### Activity
Reproduce the records from the line with "Image resolution: width=1076" up to and including the line with "section-title: Properties is", swapping "location" for "position" and keeping everything else the same. Leave the pictures out of your answer.

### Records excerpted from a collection
"""
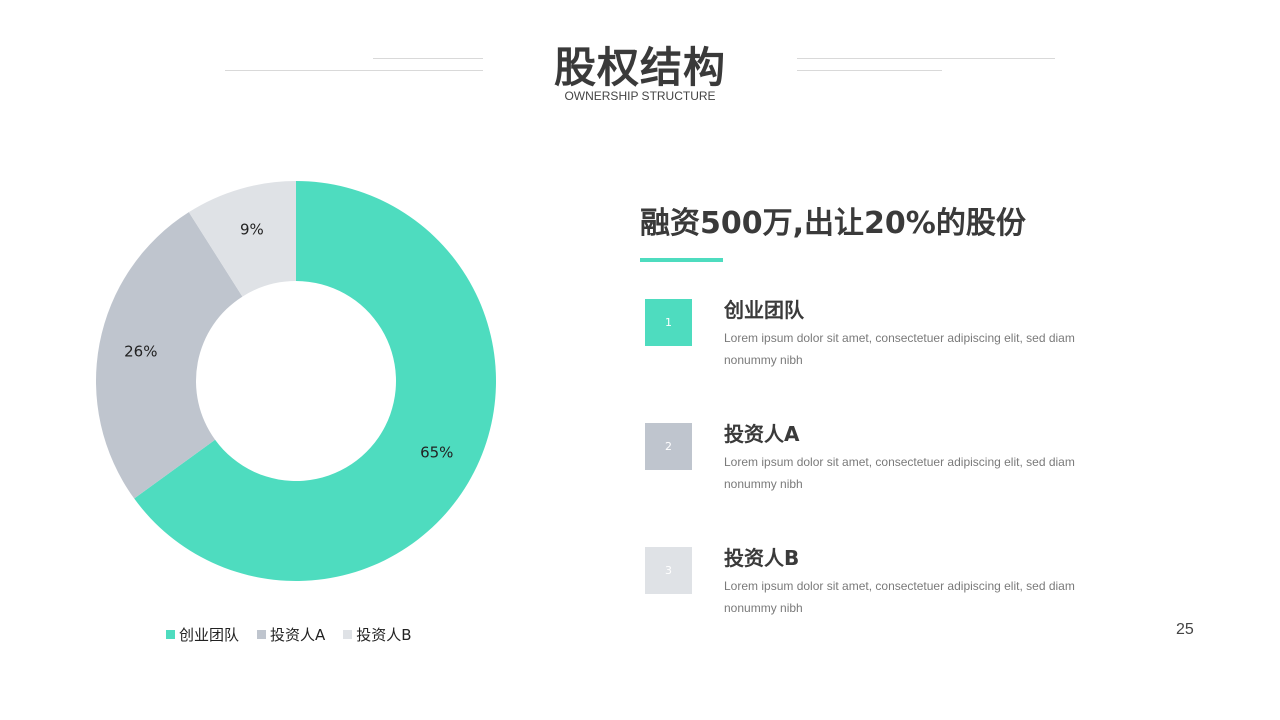  I want to click on item-title: 创业团队, so click(764, 310).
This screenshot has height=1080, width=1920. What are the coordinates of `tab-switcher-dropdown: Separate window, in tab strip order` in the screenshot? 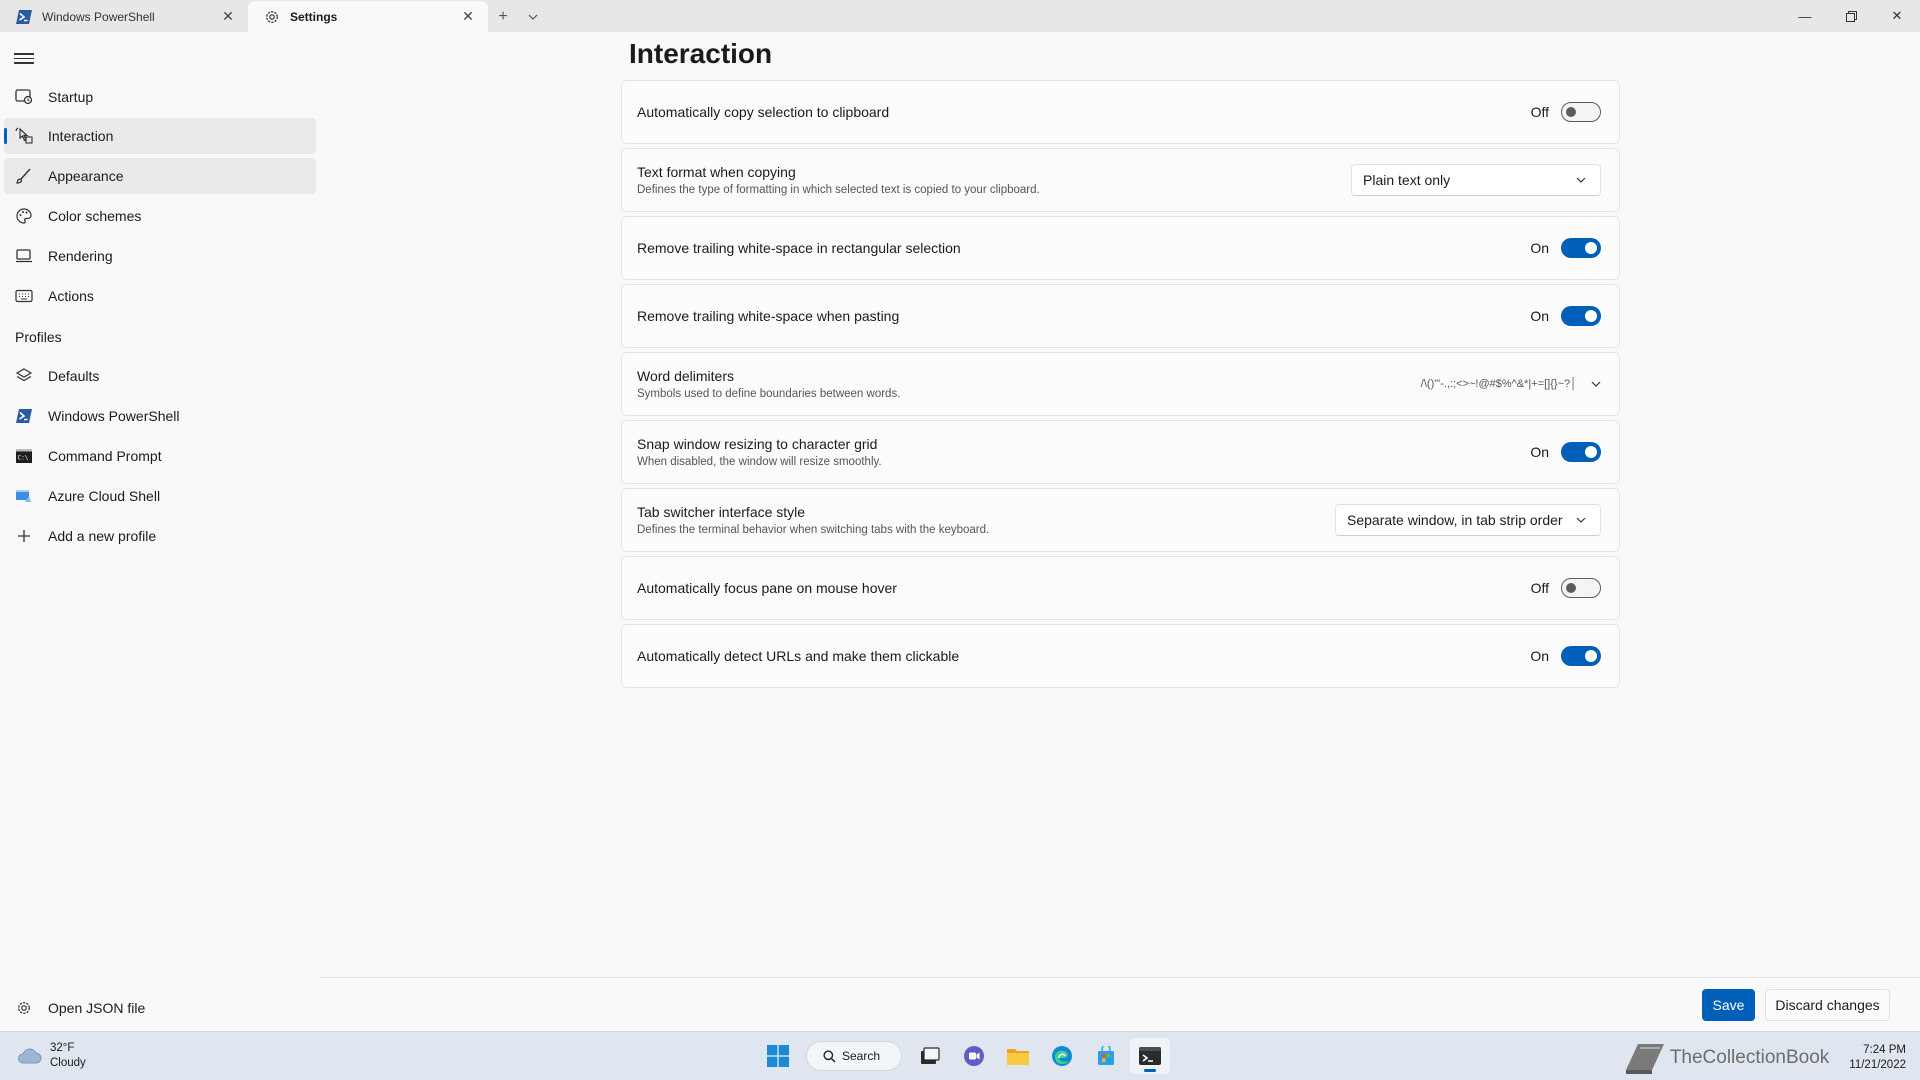 It's located at (1468, 520).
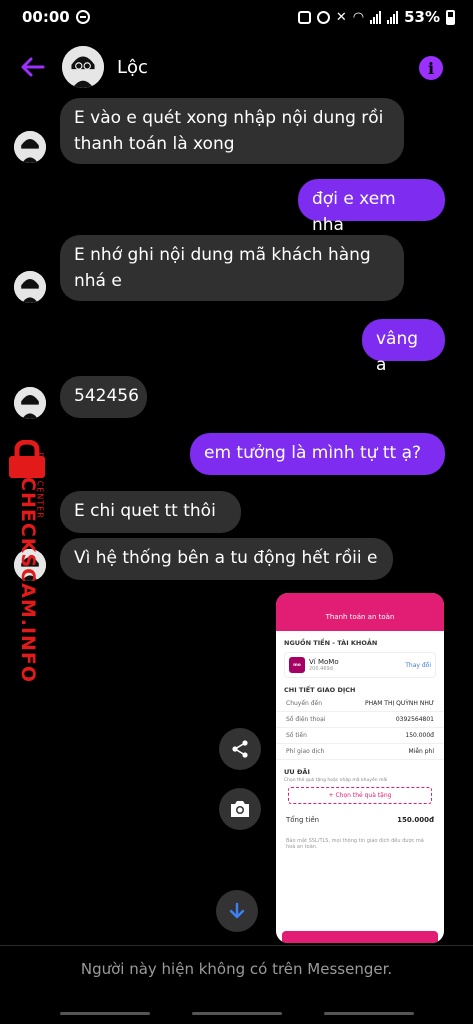 The height and width of the screenshot is (1024, 473). I want to click on message-outgoing: đợi e xem nha, so click(372, 207).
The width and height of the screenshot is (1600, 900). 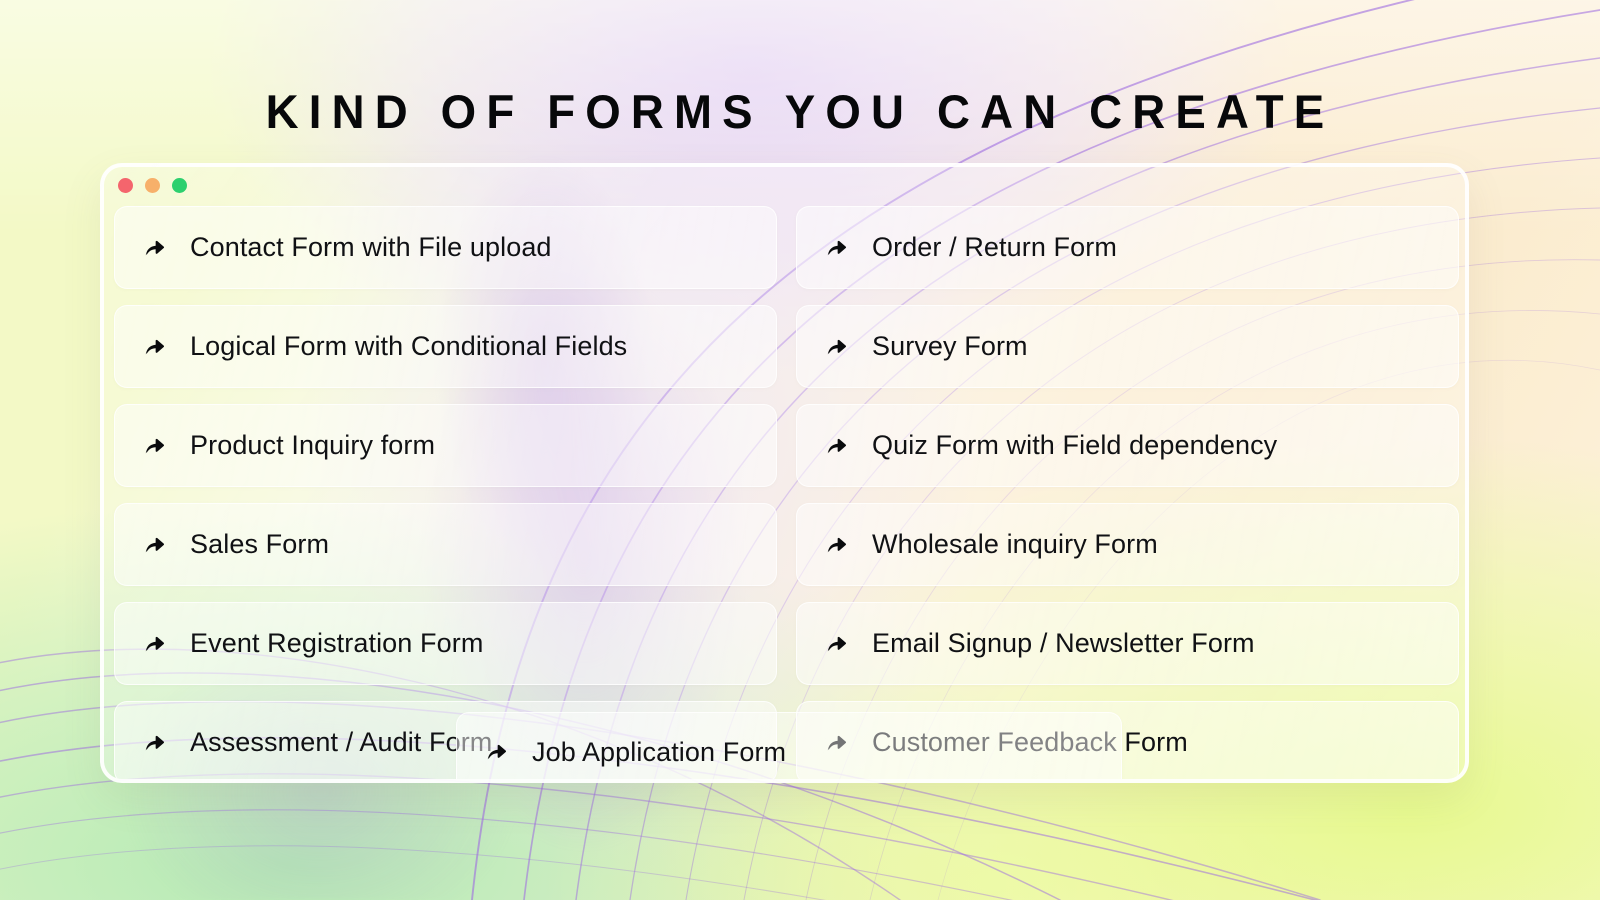 I want to click on form-type-label: Survey Form, so click(x=950, y=346).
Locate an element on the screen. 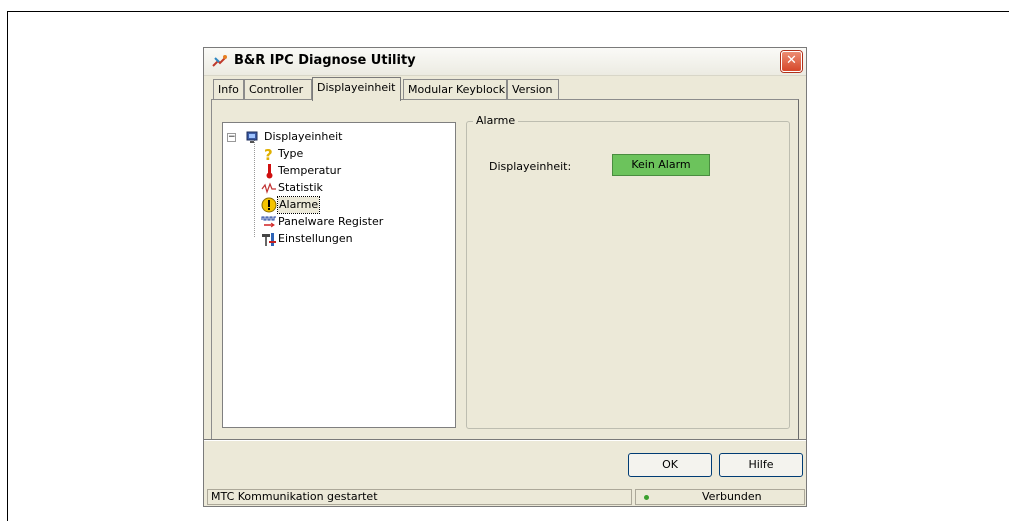 The height and width of the screenshot is (521, 1009). warning-icon is located at coordinates (269, 205).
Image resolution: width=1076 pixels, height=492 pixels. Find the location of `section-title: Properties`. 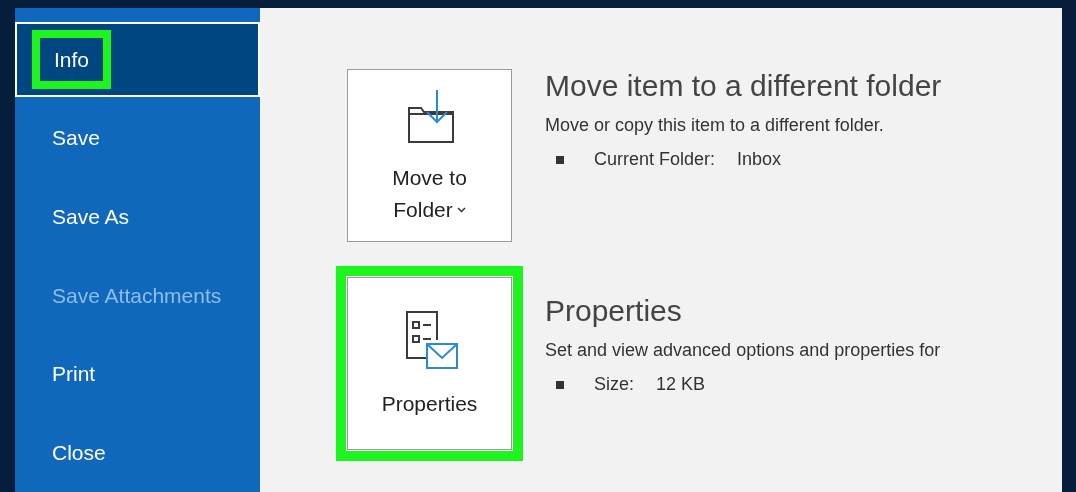

section-title: Properties is located at coordinates (614, 311).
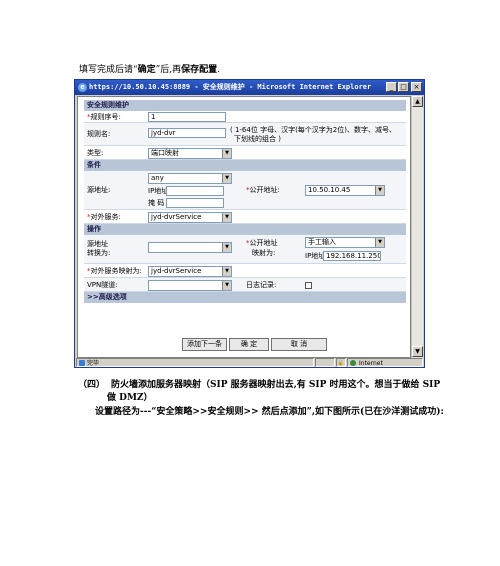 This screenshot has height=566, width=500. Describe the element at coordinates (190, 178) in the screenshot. I see `source-select: any ▼` at that location.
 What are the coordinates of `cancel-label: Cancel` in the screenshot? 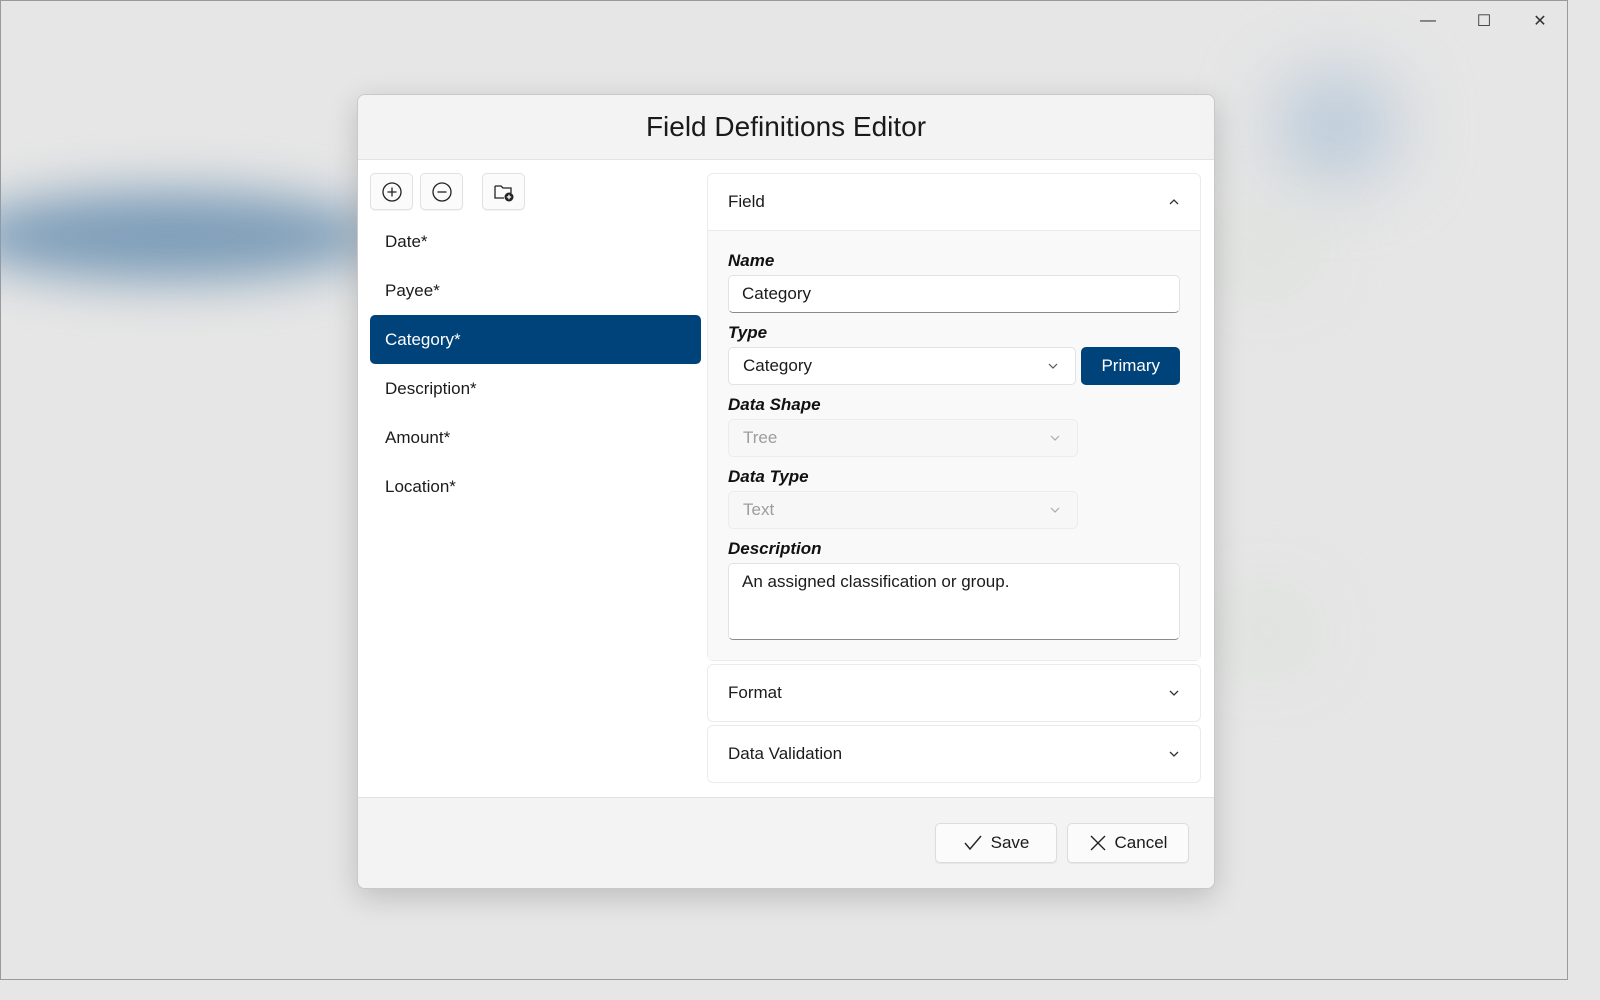 It's located at (1141, 842).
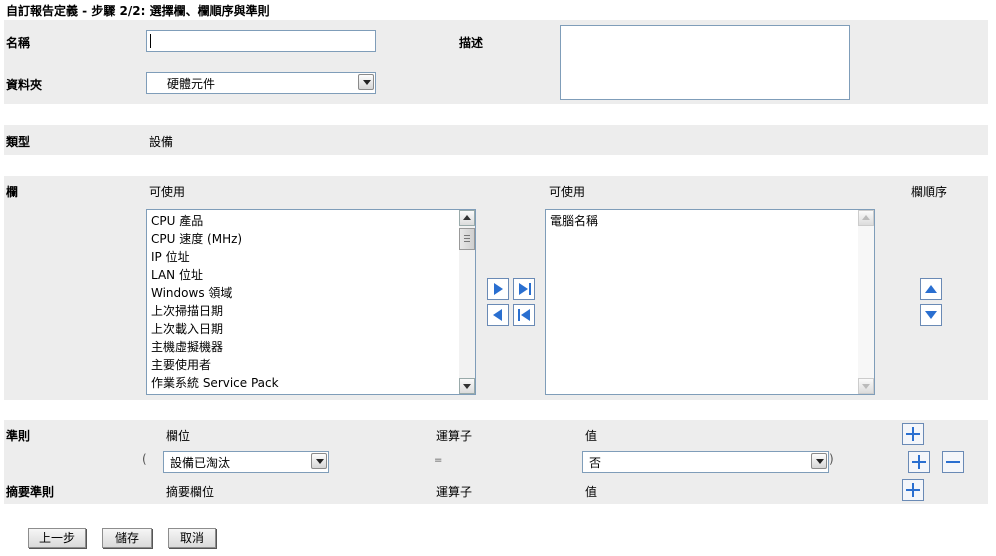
"""
### Written response
Image resolution: width=1076 pixels, height=492 pixels. Find the position of `section-title: Properties`. 

section-title: Properties is located at coordinates (614, 311).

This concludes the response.